**Task details:** Locate the line that contains "Screen dimensions: 568x392". Copy it and every following line through the end of the records, exactly, and include nothing else.

**Excerpted records:**
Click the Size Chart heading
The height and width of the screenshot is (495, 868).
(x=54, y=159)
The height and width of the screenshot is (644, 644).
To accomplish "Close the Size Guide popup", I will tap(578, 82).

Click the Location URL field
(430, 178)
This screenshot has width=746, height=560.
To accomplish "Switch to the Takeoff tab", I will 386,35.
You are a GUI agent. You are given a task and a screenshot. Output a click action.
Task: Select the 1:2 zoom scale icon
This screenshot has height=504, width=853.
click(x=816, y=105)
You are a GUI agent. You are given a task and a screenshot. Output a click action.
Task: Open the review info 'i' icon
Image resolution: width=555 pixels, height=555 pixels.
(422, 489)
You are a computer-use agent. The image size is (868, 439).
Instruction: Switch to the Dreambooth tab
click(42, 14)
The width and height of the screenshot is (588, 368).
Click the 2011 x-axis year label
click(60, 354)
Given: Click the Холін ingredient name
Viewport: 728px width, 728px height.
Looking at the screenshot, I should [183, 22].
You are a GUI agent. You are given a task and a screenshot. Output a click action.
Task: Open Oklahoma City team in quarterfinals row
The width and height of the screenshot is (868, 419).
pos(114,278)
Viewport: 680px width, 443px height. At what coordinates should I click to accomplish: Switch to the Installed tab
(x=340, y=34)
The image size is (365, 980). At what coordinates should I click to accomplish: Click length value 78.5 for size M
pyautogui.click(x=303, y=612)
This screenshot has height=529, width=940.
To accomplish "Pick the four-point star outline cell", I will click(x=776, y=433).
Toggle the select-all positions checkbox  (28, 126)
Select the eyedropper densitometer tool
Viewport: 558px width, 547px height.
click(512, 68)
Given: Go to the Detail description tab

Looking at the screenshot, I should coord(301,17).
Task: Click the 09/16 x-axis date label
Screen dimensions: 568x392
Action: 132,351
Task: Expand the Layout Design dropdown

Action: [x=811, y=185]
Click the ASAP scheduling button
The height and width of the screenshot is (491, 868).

**Your solution:**
Screen dimensions: 568x392
Action: 132,351
Task: Expand the Layout Design dropdown

Action: [x=811, y=185]
Click the ASAP scheduling button
The height and width of the screenshot is (491, 868).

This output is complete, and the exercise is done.